Imaginemos una almendra que un campesino planta en invierno (encarnación de Navidad); tras un cierto período de maduración en las profundidades se produce un acontecimiento increíble: la cáscara dura se desgarra, se pudre en la Tierra-madre para dar nacimiento al tierno germen. Para el jardinero, esta degradación es la señal del proceso de vida.

* * *

Todo hombre, al venir al mundo, es portador de una chispa de luz divina. Yo soy la Tierra que lo acoge. La disolución del ego, que no es una negación, le permite al alma eclosionar. Aquél que se apoya en la degradación de su yo, cae en la revuelta, el sufrimiento, el sin sentido, la locura... Pero aquél que contempla, más allá de esta prueba, la evolución de su propio destino, entra en una alegría inefable. No le pedimos al ego que comprenda el misterio de la vida, sino que obedezca a su vocación: la de servir de matriz al Espíritu.

«Mientras nuestro hombre exterior se corrompe, nuestro hombre interior se renueva de día en día». II Cor. IV 16.

Incluso el intelecto está ligado a la materia. La sabiduría infinita de Dios está limitada por la razón. Sólo la inteligencia del Corazón presiente el misterio.

**QUÉ HACER**.
• a. Traduce al inglés esta oración del texto extraído: «Sólo la inteligencia del Corazón presiente el misterio.»
• b. Por favor, prolonga el texto sobre la almendra y el alma a partir de su última oración.
Los registros no tienen relación con el texto extraído.

**REGISTROS MOSTRADOS**.
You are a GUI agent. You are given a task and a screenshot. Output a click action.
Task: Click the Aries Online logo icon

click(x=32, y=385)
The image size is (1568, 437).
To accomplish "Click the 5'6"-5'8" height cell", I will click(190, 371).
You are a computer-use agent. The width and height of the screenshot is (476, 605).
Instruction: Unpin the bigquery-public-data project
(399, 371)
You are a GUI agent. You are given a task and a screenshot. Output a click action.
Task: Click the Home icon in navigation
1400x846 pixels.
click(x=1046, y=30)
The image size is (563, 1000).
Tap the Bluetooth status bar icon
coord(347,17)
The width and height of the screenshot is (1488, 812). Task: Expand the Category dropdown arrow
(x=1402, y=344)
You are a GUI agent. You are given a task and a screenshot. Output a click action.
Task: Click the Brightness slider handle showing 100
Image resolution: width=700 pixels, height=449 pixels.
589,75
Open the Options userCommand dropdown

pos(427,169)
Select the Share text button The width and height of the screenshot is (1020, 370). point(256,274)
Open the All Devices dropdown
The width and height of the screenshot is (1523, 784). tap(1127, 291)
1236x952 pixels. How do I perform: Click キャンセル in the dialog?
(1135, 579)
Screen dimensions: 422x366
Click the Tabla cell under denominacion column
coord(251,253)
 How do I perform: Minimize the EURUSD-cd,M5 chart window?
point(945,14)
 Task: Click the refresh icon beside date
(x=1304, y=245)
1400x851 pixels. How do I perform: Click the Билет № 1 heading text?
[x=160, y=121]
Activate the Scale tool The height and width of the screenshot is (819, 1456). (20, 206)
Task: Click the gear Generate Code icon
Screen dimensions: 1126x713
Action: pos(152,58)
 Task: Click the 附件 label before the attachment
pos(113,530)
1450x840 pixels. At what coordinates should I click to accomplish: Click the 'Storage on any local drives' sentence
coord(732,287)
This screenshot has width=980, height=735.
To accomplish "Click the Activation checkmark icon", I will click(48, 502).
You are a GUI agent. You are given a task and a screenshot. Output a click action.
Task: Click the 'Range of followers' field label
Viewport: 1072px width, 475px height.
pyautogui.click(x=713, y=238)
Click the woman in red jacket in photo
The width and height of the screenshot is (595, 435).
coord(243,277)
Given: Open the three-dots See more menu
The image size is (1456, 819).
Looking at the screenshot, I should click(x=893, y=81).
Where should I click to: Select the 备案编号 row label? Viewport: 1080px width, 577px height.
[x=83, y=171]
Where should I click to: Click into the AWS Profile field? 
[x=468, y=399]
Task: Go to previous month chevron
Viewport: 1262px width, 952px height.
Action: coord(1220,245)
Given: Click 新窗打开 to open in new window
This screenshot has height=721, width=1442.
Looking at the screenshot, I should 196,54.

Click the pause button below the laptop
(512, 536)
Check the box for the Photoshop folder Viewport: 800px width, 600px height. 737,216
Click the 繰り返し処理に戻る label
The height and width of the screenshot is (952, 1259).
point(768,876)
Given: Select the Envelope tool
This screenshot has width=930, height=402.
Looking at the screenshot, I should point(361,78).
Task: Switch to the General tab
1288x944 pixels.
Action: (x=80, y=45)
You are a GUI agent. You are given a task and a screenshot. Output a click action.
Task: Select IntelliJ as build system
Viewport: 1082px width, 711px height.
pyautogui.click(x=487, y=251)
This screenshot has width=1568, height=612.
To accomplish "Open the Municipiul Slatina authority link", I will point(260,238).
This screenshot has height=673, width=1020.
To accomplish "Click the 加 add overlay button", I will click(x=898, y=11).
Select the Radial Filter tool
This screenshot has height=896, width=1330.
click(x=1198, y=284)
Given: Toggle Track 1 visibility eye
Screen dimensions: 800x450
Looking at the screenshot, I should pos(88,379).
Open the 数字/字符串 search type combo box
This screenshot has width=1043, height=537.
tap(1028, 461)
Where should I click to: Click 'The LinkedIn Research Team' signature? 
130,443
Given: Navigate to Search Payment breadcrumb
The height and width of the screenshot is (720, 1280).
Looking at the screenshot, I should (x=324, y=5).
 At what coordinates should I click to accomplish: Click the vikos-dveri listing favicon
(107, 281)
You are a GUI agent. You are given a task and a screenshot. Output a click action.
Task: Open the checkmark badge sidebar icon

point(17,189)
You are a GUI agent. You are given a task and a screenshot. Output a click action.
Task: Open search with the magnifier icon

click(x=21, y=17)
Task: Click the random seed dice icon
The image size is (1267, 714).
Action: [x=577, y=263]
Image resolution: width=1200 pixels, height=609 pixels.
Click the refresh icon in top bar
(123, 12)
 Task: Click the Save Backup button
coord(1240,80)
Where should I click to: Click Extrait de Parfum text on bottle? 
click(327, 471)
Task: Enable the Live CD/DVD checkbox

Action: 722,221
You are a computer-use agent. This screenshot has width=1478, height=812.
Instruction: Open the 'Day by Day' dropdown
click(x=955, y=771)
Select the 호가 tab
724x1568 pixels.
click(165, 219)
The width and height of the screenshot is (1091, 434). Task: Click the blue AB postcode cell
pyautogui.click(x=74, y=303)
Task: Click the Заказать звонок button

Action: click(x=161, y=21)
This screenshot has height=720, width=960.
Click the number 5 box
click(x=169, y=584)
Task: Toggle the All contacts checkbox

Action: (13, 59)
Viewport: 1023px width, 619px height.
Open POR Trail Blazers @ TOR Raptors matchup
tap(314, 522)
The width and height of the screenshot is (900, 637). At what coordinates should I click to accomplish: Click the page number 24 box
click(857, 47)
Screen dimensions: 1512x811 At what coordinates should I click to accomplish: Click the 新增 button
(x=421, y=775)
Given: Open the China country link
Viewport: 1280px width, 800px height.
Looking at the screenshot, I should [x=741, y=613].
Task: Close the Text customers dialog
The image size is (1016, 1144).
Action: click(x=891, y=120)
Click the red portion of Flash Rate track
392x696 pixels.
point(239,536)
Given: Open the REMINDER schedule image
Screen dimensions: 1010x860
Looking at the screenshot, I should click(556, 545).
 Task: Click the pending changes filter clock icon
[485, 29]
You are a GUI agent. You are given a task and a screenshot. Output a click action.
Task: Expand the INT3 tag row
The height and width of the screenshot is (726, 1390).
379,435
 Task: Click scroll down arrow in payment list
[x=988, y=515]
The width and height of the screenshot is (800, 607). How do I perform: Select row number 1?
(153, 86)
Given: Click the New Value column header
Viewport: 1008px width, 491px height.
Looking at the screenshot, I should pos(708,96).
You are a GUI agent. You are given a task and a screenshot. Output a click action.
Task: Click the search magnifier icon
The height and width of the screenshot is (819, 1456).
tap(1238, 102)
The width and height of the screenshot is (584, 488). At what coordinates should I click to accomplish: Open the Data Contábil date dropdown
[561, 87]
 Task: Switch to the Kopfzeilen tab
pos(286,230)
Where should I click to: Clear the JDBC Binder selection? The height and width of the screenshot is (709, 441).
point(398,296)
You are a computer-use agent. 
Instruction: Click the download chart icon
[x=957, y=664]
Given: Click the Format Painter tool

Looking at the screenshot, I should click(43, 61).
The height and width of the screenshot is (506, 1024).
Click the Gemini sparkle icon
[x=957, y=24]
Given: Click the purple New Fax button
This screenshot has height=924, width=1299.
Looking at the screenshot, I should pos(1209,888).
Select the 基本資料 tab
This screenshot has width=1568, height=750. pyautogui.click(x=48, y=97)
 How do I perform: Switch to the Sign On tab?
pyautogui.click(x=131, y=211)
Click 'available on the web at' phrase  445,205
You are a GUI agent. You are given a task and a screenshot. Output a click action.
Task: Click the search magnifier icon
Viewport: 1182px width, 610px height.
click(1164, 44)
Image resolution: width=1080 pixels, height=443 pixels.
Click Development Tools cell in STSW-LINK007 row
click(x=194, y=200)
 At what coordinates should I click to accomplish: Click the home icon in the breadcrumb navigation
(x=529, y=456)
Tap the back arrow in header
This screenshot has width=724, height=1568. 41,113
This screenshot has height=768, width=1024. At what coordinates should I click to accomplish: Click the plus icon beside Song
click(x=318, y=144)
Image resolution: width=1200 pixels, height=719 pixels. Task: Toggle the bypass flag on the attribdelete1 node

**RESULTADOS**.
• a. Only the intelligence of the Heart senses the mystery.

• b.
Cuarenta días después de Pascua, la Ascensión, la semilla debe vivir un nuevo pasaje, el de la tierra al cielo. Las raíces horadan la corteza terrestre para elevarse, mediante el tronco, al vacío, la pirámide invertida de las ramas acoge la luz del sol. El poder de la cruz, como instrumento de pasaje, parece aquí evidente:

«El mismo que bajó es el que subió sobre todos los cielos para llenarlo todo.» (Ef. IV 10)

Diez días después, cincuenta días después de Pascua, Pentecostés, fiesta de las cosechas y de la recolección de los judíos. El árbol da frutos, los apóstoles reciben la luz del Espíritu Santo. Cristo debería abandonar la Tierra para enviar las «lenguas de fuego» sobre cada apóstol sentado con los otros en el mismo lugar. Cada etapa corresponde a un cambio de nivel de conciencia, que viene determinado en función de la maestría del viejo.

Pero San Juan, en el Apocalipsis (Ap. XX 14), habla de la «segunda muerte»: aquél que rehusa, en su tiempo, llevar su cruz, morir en la Tierra-madre, asfixiará al Espíritu que lo habita. El germen se deseca en la almendra, el huevo se pudre en su cáscara. Esta «segunda muerte» es un suicidio espiritual, un asesinato del espíritu que sólo yo puedo provocar.

¿Cómo vivir este «pasaje interior»?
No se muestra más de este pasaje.